1. ¹Department of Haematology, Hammersmith Hospitals Trust, Imperial College London, London, UK
2. ²Biotage Ltd, Hertford, UK

Correspondence: Dr JM Goldman, Hematology Branch, NHLBI, Building 10, Room 3-5140, 10 Center Drive, Bethesda, MD 20892-1202, USA. E-mail: goldmanj2@nhlbi.nih.gov

Received 27 July 2005; Revised 18 November 2005; Accepted 22 November 2005; Published online 9 February 2006.

Abstract

The expansion of a leukemia clone bearing a Bcr-Abl kinase domain mutation is associated with acquired resistance to imatinib and may also predict disease progression in patients with Philadelphia-positive chronic myeloid leukemia (CML). Here we report results of pyrosequencing to quantitate the non-mutated and mutant alleles in 12 CML patients monitored over periods ranging from 11 to 58 months, and describe three contrasting kinetic patterns: Group 1 – in four patients total BCR-ABL transcript numbers remained high with the mutant allele predominating; Group 2 – in four patients the total number of BCR-ABL transcripts fell to low levels but the mutant allele predominated; and Group 3 – in four other patients the total level of transcripts remained high (n=2) or fell (n=2) but the mutant clone persisted at relatively low level.
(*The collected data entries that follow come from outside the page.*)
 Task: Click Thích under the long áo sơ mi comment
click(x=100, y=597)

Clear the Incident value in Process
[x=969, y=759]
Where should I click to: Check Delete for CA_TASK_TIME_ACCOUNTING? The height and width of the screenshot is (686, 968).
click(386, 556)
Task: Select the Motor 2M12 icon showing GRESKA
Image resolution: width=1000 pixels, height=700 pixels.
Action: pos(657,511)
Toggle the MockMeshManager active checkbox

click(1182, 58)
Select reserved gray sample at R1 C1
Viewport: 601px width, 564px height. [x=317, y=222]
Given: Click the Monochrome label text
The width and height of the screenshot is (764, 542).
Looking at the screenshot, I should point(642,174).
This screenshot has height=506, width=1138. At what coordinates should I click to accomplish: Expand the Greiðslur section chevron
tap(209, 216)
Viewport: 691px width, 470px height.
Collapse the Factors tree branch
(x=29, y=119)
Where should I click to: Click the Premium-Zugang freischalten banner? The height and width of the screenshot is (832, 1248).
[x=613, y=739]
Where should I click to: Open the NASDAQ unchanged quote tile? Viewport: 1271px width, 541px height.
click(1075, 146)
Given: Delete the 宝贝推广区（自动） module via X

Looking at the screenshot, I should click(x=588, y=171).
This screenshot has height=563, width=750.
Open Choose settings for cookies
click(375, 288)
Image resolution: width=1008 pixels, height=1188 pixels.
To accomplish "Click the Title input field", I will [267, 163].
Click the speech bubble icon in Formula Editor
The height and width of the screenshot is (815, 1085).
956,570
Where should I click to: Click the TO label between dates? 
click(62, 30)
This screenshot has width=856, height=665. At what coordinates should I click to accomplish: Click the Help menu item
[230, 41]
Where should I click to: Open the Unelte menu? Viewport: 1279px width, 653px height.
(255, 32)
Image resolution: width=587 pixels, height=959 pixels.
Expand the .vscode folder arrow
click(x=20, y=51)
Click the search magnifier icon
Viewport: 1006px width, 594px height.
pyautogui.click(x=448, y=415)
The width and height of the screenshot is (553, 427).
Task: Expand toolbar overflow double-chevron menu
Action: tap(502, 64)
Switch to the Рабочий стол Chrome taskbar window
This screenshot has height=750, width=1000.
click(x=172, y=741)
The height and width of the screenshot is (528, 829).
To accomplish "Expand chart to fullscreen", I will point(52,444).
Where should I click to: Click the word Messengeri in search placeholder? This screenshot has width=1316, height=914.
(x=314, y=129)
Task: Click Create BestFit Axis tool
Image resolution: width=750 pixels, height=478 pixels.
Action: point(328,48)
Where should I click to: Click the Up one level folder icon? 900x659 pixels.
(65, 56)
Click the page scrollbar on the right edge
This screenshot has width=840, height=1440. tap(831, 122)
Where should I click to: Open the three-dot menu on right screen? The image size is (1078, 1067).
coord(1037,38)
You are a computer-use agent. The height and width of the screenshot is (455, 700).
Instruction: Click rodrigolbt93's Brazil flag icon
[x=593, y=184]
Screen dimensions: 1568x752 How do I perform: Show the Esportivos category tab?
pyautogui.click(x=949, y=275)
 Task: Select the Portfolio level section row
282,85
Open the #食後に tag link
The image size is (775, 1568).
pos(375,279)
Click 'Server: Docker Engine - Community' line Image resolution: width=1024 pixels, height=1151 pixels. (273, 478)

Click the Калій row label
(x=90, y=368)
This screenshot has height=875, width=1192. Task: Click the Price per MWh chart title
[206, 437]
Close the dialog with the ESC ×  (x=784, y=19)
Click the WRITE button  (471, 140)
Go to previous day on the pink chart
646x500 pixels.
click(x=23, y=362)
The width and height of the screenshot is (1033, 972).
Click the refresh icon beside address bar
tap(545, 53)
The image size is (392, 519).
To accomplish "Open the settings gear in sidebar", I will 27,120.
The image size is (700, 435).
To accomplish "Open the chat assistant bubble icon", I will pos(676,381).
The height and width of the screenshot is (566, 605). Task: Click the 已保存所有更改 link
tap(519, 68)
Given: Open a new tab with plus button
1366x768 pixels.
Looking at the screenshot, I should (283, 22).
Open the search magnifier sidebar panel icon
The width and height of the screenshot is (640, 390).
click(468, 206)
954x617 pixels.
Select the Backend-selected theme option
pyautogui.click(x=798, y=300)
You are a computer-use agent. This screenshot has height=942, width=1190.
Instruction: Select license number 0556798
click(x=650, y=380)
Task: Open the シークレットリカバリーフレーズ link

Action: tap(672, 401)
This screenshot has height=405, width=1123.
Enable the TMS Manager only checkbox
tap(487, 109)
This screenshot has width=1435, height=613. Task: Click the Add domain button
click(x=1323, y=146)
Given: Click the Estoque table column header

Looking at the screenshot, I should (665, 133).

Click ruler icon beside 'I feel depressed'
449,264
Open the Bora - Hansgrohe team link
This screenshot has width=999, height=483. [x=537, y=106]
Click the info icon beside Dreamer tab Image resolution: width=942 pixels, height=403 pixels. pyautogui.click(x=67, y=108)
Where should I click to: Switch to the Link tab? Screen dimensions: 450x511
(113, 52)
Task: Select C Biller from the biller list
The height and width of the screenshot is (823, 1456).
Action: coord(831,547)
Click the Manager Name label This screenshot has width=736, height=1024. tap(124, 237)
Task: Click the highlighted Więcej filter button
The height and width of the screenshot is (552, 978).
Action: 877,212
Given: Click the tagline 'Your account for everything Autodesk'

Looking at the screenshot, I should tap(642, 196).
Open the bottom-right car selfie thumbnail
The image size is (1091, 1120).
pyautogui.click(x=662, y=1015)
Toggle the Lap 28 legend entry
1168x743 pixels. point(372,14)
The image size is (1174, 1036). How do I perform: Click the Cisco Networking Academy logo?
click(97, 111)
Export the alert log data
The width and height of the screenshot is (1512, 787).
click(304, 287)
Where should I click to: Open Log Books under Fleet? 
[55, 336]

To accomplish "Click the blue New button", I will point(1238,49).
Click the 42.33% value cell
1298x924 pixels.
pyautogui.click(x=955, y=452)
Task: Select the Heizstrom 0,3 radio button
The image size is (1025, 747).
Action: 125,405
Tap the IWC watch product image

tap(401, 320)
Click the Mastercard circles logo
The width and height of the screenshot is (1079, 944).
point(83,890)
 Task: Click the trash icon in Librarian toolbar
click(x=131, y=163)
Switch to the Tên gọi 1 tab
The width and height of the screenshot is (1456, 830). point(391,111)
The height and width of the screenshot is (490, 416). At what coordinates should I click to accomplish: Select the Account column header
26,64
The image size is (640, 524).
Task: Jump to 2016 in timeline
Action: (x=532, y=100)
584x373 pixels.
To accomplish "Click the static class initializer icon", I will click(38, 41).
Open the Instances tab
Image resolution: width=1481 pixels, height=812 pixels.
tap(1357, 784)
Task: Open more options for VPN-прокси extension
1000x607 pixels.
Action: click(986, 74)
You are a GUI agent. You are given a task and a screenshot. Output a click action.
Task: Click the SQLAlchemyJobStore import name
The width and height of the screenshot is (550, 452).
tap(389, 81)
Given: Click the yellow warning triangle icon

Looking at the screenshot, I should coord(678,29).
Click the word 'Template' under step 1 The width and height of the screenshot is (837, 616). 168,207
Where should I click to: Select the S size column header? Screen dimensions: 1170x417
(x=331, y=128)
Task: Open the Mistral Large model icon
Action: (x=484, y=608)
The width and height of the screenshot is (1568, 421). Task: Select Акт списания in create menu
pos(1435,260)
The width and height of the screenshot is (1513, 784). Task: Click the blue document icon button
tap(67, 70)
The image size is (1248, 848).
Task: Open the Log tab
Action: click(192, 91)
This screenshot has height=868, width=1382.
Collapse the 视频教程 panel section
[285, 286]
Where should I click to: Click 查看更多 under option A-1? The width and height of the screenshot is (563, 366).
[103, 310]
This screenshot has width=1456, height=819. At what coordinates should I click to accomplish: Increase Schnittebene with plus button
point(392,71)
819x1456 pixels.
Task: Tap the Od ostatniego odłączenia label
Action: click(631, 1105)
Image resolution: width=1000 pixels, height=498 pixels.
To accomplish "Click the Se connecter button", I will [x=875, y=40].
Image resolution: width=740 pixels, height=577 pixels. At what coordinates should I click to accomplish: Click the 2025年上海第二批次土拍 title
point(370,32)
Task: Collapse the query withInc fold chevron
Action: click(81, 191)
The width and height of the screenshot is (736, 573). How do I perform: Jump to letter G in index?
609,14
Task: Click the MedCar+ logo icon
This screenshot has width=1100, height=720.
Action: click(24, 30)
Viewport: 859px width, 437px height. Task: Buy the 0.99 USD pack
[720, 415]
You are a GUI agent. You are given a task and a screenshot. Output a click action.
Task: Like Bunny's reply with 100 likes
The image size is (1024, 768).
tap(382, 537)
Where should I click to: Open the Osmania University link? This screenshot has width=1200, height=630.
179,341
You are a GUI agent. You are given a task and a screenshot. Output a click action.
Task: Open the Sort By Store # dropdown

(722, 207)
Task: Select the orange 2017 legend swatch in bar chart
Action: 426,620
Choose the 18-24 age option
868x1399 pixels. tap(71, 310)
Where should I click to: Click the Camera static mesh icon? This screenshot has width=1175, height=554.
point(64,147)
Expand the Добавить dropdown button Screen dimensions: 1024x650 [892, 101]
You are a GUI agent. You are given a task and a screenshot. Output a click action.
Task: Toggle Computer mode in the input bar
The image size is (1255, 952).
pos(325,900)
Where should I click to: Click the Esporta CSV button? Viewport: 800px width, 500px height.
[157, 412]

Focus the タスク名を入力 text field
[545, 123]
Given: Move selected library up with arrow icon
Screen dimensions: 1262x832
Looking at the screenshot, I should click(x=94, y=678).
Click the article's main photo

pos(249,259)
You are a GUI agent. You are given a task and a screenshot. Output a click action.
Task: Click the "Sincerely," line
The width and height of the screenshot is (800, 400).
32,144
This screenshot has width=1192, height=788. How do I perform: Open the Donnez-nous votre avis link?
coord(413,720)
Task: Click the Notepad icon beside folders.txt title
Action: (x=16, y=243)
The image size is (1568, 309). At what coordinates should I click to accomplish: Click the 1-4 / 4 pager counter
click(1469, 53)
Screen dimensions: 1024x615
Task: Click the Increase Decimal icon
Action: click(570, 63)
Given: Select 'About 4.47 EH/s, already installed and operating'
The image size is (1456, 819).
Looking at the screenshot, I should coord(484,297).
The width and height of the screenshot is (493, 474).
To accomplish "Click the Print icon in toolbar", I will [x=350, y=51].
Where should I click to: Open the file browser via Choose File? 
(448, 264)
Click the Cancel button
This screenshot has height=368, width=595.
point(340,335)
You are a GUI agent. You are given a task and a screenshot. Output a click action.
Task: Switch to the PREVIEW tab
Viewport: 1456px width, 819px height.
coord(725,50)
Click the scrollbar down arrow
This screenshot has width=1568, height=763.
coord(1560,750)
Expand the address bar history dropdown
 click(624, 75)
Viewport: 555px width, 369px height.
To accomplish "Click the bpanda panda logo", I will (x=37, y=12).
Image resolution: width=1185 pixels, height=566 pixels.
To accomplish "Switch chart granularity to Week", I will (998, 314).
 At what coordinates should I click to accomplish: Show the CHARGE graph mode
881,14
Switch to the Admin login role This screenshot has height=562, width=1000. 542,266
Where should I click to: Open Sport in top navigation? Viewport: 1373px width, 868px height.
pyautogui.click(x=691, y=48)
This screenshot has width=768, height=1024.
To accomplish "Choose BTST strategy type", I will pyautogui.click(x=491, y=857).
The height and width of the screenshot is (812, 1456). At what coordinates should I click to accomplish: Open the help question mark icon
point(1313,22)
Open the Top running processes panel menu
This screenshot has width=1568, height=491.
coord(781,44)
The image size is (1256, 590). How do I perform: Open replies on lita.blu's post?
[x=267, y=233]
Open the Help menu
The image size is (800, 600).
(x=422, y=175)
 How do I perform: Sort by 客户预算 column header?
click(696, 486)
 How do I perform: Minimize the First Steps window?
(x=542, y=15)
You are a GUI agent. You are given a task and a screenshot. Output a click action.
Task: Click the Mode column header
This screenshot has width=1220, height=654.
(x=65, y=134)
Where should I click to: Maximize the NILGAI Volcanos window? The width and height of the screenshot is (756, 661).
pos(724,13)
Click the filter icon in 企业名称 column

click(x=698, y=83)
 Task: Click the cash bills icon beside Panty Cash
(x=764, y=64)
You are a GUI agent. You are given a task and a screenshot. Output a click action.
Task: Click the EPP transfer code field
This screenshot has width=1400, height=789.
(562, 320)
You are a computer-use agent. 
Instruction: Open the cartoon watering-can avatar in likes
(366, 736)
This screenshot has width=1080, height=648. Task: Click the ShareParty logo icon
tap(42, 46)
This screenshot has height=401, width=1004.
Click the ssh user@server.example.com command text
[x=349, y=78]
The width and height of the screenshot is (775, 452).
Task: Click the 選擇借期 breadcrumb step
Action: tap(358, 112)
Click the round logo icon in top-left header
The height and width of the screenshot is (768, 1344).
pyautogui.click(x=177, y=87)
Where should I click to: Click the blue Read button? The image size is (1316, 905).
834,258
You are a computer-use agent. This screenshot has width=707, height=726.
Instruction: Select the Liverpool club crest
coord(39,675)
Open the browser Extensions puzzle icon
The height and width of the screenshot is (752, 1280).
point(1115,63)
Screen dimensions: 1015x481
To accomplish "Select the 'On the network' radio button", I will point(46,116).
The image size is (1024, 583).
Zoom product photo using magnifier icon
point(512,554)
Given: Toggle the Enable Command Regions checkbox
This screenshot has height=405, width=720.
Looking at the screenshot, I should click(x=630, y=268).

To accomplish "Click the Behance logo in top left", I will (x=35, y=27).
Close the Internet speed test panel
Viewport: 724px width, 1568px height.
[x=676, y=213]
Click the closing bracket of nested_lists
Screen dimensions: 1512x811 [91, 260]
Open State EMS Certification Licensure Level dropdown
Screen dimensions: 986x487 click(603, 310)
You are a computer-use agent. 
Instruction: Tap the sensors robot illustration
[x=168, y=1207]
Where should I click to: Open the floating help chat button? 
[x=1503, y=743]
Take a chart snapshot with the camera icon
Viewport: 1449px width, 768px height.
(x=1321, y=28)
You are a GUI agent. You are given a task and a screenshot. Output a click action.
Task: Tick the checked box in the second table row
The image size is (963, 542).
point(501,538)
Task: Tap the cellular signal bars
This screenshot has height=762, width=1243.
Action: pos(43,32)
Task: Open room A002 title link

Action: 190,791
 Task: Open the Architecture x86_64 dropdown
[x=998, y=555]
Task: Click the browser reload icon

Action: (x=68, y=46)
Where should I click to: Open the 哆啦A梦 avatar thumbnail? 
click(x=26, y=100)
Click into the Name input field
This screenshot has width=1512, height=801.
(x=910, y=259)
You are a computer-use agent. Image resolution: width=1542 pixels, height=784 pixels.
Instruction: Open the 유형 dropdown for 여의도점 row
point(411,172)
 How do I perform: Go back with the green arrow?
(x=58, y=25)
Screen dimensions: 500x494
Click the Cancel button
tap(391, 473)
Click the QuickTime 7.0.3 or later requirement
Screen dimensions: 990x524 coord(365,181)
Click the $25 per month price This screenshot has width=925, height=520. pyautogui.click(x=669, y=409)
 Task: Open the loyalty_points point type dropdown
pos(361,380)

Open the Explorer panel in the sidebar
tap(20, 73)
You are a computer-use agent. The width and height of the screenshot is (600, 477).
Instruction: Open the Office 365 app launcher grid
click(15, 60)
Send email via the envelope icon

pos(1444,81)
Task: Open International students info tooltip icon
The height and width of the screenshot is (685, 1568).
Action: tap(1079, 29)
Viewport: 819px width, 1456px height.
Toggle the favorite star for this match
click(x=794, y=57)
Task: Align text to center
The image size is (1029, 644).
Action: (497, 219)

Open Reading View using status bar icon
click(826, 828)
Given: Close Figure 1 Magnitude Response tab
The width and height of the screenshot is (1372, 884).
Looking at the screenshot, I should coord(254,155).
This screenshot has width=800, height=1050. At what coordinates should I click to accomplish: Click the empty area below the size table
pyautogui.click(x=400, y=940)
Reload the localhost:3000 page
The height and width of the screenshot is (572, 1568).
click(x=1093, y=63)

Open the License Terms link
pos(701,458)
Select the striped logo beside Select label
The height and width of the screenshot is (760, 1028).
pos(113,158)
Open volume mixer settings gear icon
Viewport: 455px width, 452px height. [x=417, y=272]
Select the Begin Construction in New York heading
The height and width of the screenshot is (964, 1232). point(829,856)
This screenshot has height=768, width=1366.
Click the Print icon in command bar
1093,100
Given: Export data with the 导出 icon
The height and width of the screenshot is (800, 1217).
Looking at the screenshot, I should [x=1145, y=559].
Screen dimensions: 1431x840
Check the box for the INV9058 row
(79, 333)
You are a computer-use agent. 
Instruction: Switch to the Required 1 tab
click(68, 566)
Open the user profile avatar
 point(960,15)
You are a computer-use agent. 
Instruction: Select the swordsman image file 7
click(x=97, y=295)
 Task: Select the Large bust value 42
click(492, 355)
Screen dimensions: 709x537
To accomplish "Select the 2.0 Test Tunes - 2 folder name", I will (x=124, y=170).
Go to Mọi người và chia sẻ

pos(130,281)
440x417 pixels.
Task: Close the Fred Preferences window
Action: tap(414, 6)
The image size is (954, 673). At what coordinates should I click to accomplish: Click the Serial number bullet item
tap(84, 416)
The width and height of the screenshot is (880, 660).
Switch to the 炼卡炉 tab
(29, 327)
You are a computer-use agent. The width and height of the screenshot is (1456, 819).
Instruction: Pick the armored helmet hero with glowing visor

In Group 2 the mutant leukemia clone was presumably still relatively sensitive to imatinib but in Group 1 the leukemia could be classified as resistant. In Group 3 patients the imatinib sensitivity of the leukemia was variable. We conclude that a mutant clone does not necessarily have a proliferative advantage and its presence does not always account for resistance to imatinib. Other mechanisms underlie resistance in at least some patients.